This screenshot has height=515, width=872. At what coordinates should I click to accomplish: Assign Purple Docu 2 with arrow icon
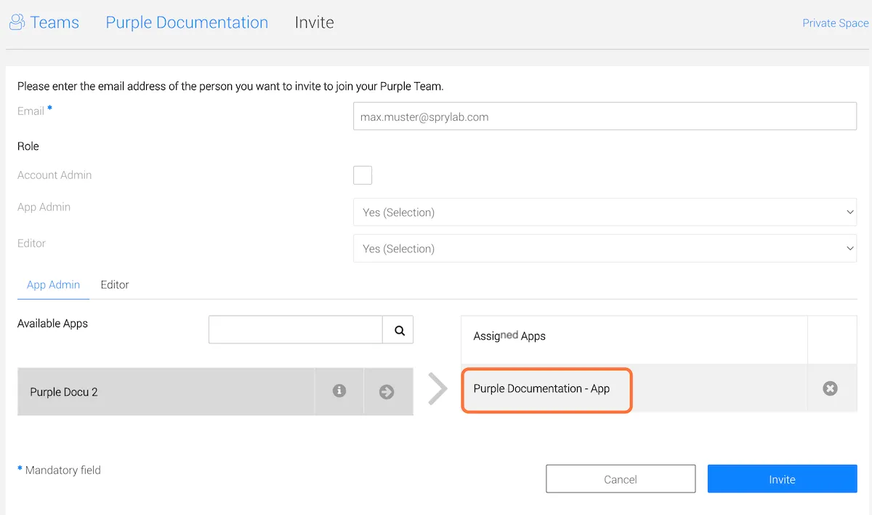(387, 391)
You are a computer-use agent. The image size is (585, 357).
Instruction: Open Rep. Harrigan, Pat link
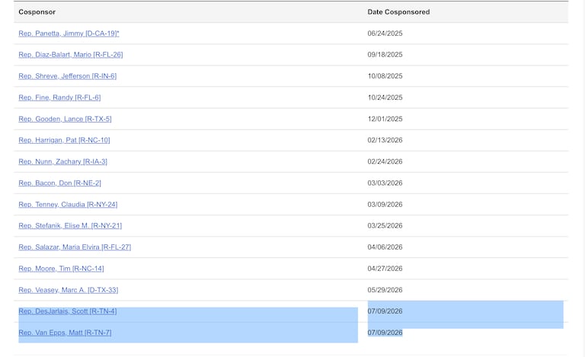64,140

====================

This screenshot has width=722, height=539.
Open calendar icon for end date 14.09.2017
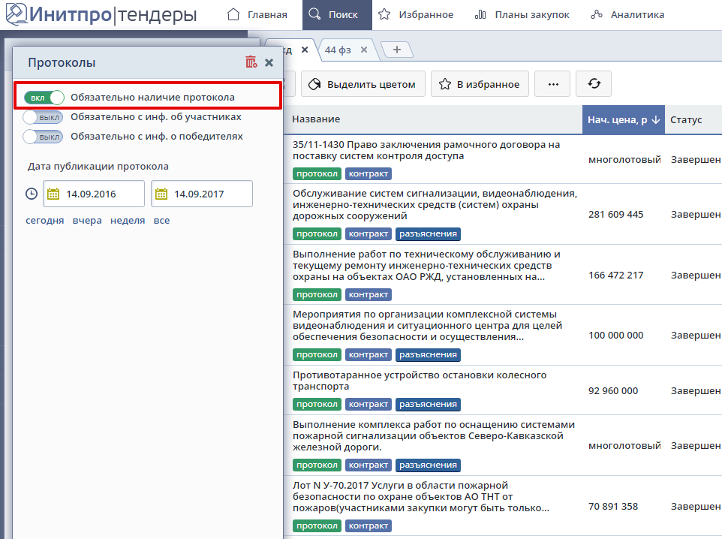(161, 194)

====================

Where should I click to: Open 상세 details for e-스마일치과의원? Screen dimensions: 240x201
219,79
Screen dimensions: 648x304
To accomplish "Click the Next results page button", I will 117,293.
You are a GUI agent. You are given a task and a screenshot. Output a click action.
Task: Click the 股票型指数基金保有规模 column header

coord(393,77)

====================

> **Problem statement**:
Would you copy each line of the records that contains "agent"?

> **Answer to this task**:
You are a computer-use agent. The image size is (585, 357).
You are a GUI agent. You are given a task and a screenshot. Output a click action.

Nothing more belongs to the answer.